Distributed computing is sort of like herding cats. If not properly managed, chaos results.
In a distributed computing environment, different parts of an application run simultaneously across thousands of machines. Without someone or something in charge to manage all these machines, utter confusion can ensue.
A small group of Yahoo! Research scientists led by Benjamin Reed is trying to bring order to this chaos with a new service they developed called, appropriately enough, Zookeeper.
Zookeeper’s goal is to become an easy-to-use service that any developer can plug into his or her distributed computing project.
Large distributed computing systems typically require a master server, or manager, that coordinates and directs all the other machines. The manager makes sure that each instance of the applicaton has the right configuration, and that if a particular machine fails, there is another one waiting to pick up the slack.
The problem is that developers don't put much thought into writing a manager because it is not the main goal of their projects. What usually happens is one of two things. Either they take their time to build good managers, and deviate from their primary goals. Or, the manager is so simple that it lacks important reliability and scalability features.
“We thought, why don’t we make life easier for developers by creating a service that does this managing task really well and can be used over and over again,” says Reed, who worked on the project along with Yahoo! Research scientists Brian Cooper and Flavio Junqueira. Zookeeper has a supporting cast of engineers including Lawrence
Ramontianu, who worked on an early prototype, as well as Mahadev Konar and Runping Qi, who are part of a group managed by Pete Wyckoff.

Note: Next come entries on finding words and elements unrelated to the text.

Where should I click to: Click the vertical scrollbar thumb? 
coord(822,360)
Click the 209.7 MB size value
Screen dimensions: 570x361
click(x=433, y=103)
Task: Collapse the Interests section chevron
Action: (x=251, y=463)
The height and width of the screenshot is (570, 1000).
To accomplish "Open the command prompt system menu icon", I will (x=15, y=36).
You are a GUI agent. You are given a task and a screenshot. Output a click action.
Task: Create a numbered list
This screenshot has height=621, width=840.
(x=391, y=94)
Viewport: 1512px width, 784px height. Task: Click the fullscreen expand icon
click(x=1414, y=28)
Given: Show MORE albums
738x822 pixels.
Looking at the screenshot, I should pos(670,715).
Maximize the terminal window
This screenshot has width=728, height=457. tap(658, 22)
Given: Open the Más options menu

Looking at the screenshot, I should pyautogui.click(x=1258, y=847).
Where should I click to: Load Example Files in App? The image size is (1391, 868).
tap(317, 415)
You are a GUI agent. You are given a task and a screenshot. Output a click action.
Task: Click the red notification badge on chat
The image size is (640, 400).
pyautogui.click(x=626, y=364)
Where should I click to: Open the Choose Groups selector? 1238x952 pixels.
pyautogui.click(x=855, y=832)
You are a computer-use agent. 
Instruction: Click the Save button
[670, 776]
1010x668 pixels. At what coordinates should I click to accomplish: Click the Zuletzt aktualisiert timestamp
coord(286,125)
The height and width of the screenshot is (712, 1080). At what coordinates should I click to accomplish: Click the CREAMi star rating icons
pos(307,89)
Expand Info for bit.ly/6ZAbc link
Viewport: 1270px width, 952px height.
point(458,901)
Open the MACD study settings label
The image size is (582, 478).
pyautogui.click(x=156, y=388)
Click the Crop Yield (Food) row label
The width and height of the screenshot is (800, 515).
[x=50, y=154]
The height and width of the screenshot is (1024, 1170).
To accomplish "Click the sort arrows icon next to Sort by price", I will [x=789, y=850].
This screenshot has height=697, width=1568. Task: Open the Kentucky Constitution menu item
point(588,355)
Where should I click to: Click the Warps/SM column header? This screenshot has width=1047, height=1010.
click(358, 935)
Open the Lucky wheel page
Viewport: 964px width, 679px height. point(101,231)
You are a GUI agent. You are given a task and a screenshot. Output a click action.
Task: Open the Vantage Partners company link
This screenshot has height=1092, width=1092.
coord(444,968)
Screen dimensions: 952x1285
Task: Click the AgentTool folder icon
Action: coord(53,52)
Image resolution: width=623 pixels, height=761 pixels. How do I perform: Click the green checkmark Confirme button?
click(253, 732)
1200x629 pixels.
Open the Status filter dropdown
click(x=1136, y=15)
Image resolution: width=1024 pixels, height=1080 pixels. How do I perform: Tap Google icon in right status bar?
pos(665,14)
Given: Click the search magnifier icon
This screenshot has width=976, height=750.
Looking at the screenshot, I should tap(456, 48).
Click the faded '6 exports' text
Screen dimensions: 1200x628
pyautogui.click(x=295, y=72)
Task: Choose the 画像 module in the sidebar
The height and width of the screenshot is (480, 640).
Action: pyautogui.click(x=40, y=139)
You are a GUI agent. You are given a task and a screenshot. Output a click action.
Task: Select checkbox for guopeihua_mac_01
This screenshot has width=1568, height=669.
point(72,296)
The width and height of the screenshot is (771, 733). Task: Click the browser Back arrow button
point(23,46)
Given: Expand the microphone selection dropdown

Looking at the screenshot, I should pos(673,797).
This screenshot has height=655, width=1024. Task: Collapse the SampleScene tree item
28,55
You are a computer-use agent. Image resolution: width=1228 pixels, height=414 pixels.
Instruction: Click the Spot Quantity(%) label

Zookeeper, which is packaged as a simple interface, is highly available and can tolerate failures of individual servers. Currently, the Yahoo! message broker is using the service for its configuration needs as well as for failure detection and recovery. If a particular machine fails, zookeeper alerts interested parties about the failure so that other parties can then recover.
Reed and his team also have plans to open source Zookeeper so that applications outside of Yahoo! can benefit from the service. “We really designed it to be a very general service for any distributed system with a large number of machines,” Reed explains. “I’d like to think Zookeeper is applicable to any project.”